Diesel Falls 11.5¢ to $4.603

Drop Is Largest Since Sept. ’06
By Daniel P. Bearth, Staff Writer

This story appears in the Aug. 4 print edition of Transport Topics

The national average retail price of diesel fell 11.5 cents to $4.603 a gallon last week, the largest one-week drop in nearly two years and the second consecutive weekly decline, the Department of Energy reported.

Diesel has fallen 16.1 cents a gallon since hitting a record high of $4.764 on July 7. Last week’s decline was the biggest since an 11.8-cent dip on Sept. 25, 2006.



The national average price for regular gasoline fell 10.9 cents a gallon to $3.955 last week, the first time since June 2 that the average was less than $4, DOE said after its July 28 survey of fueling stations.

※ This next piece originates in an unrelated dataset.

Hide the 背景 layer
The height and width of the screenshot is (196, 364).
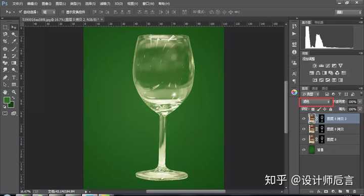304,150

Industry observers said they expect downward pressure on pump prices to continue as fuel demand falls in the United States, the world’s largest market for refined petroleum products.

“The fuel [price] situation is easing right now,” said Eric Starks, president of consulting firm FTR Associates in Nashville, Ind.

“But we’re still talking about $120- to $125-a-barrel oil, which is where we were in May. That still puts pressure on the overall economy and transportation in general,” he said.

Even with the decline in prices, however, diesel remains $1.717 a gallon higher than the corresponding time a year ago. Gasoline is $1.079 cents a gallon higher than it was in 2007.

The increases added $1.5 billion to the cost of fuel purchased by trucking companies in the United States, based on estimates by American Trucking Associations.

To compensate for higher fuel costs, Dino Guadagni, vice president of Western Distributing in Denver, said his company added in-cab devices to track fuel use and reward drivers based on miles per gallon and idling-time reductions.

“We’ve been measuring driver performance for the last three or four years and last year, we got serious. We generate highly detailed, monthly snapshots. We’ve got a 0.4 to 0.5 mile-per-gallon improvement already.”

In one fleet of 62 trucks, management limited the speed to 70 miles per hour, resulting in a 0.2-mile-per-gallon increase in fuel efficiency and saving about $10,000 a month per truck.

Although some drivers quit because of the speed restrictions, Guadagni said, most have made the adjustment.

“I call them rocket guys, and you can’t change that mentality,” Guadagni said of the former drivers.

The reprieve from rising prices will allow some truckers to catch up on fuel surcharges, Starks said.

“They won’t have to be chasing rising fuel costs,” Starks said. “If prices hover in this range, it will not be a further hindrance. It’s not the absolute level [of fuel prices] that kills you; it’s the change in price. If this is the new norm, everybody can adjust. If you see those $20, $25 or $30 increases, that is hard to take.”

The unprecedented level of fuel prices has been dampening demand.

The U.S. Energy Information Administration said U.S. petroleum demand in May — 19.7 million barrels a day — was the lowest for any month in five years. Demand for gasoline dropped 2.3%, compared with May 2007, and demand for distillate fuels, which include diesel, was off 3.2%.

May was the 10th consecutive month of year-to-year decline in U.S. demand, the longest since the 12 months between September 1990 and August 1991, according to a report issued July 29 by the Oil Price Information Service.

Contracts for September delivery of light, sweet crude closed at $126.77 a barrel in electronic trading July 30 on the New York Mercantile Exchange. Crude oil prices have fallen about 13% since reaching a record high of $145.29 a barrel on July 3.

An increase in the value of the U.S. dollar last week against the euro and yen helped to offset supply concerns sparked by the sabotage of two oil pipelines by militants in Nigeria, The Associated Press reported.

Victor Shum, an energy analyst in Singapore, said the attacks in Nigeria simply kept oil prices from slipping further, based on concern that high fuel prices have hurt demand in the United States and increasing uncertainty over the global economy.

“Pricing in the near term looks quite stable around the $125 level,” Shum said.